Inspired by the mediterranean architecture around them, they designed and built a villa and two studios, providing them with a modern complex in which to live and work. The buildings were designated by them during their lifetime to serve, following their deaths, as a not for profit Foundation, with the aim of promoting their work. In time, extensions were added to the buildings to house the Foundation’s offices and archives.
Hans Hartung, who was born in Germany, became a naturalised French citizen in 1945. A veteran of the French Foreign Legion, he was awarded the Croix de Guerre.He achieved recognition as an artist by the late 1950s for his gestural, nearly monochromatic abstract paintings and was distinguished with the International Grand Prix for painting at the Venice Biennale in 1960. He set influential precedents for many American painters of the sixties and was an important forerunner of the American Lyrical Abstraction of the 1960s and 1970s.
Anna-Eva Bergman, a Norwegian, started out as an illustrator, before finding her distinct voice as an abstract artist.
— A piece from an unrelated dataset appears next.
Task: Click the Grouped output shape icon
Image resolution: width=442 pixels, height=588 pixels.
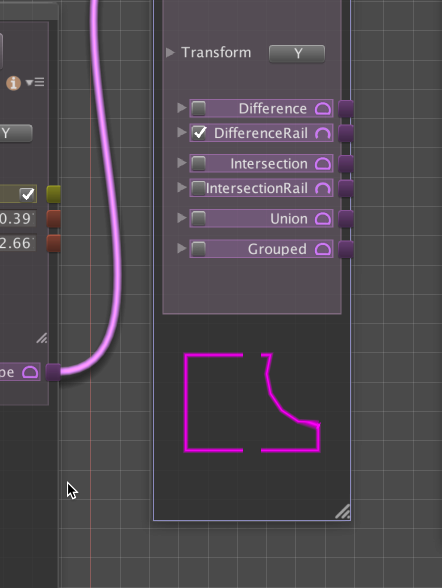Action: point(323,249)
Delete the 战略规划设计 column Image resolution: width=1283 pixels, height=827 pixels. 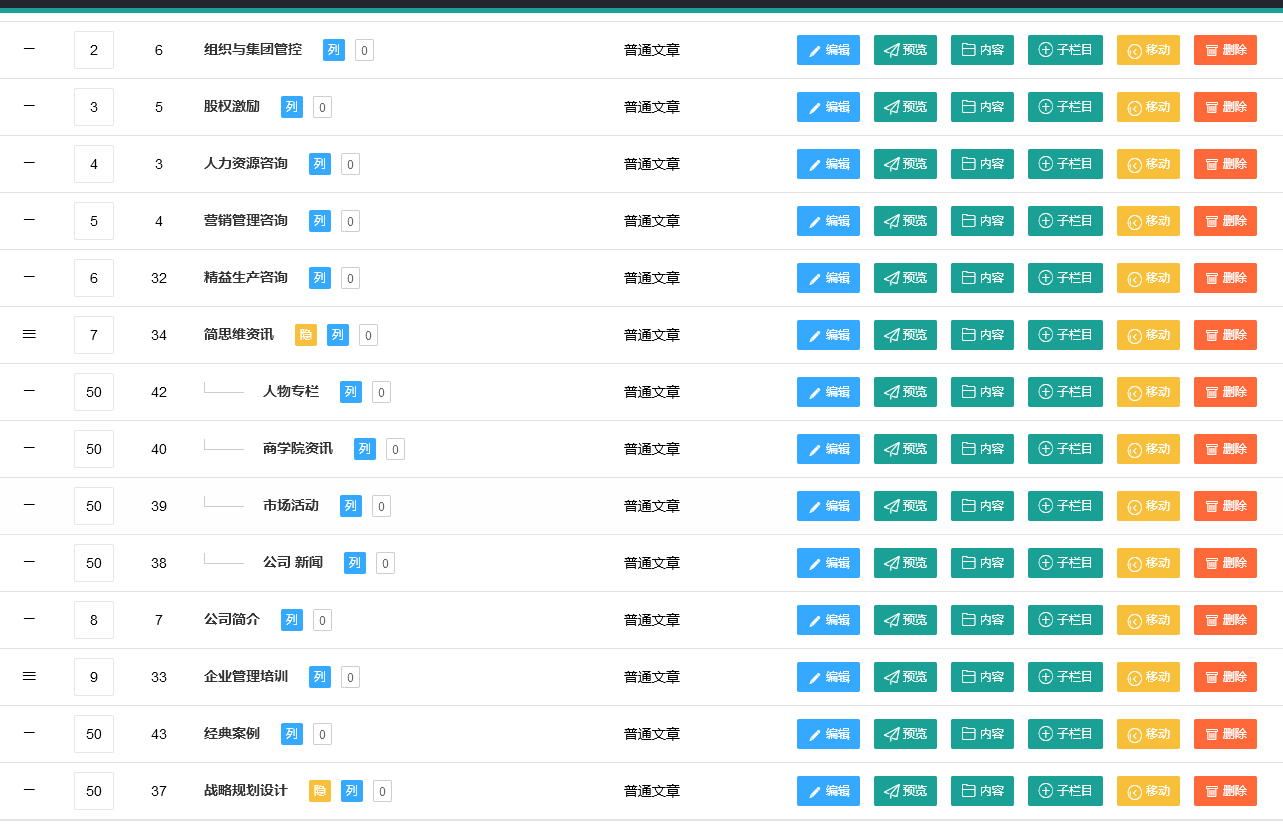point(1225,791)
The couple met and were married in 1929, divorced in 1938, and reunited in the 1950s. They settled ultimately in Antibes in 1973. The Foundation’s active board organises exhibitions and seminars both within and beyond their premises. The Foundation is the force behind the production of catalogues, as well as providing opportunities for research and the authentication of the work of both artists.
The collection comprises some sixteen thousand original artworks (paintings, drawings), alongside graphic work from all periods. In addition, Hans Hartung’s photography is stored here.
The premises and exhibitions can be visited by appointment.